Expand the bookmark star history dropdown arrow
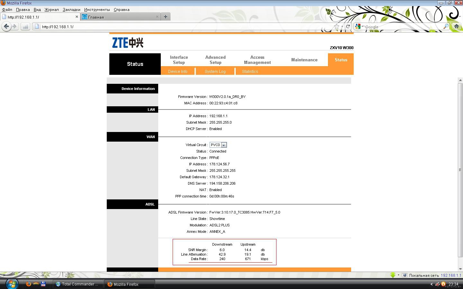Image resolution: width=463 pixels, height=289 pixels. click(342, 27)
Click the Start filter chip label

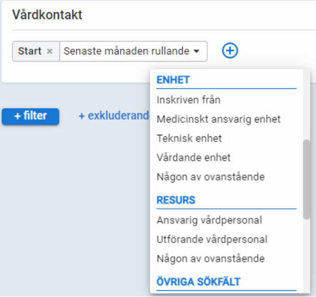[x=29, y=51]
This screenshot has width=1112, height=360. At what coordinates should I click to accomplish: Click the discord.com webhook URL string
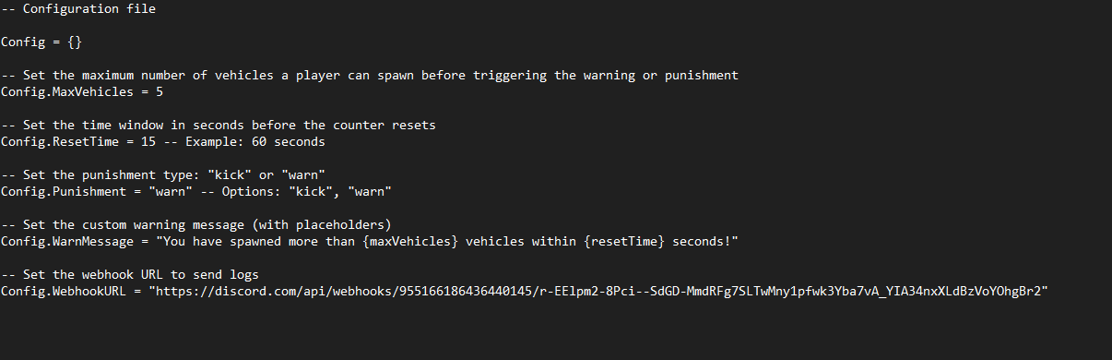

EXERCISE DESCRIPTION -
Copy the entries precisely, images excluded.

EXERCISE ANSWER -
Expand the bookmark star history dropdown arrow
Image resolution: width=463 pixels, height=289 pixels. click(342, 27)
Click the Start filter chip label

[x=29, y=51]
This screenshot has width=1112, height=360. At what coordinates should I click to accomplish: Click the discord.com webhook URL string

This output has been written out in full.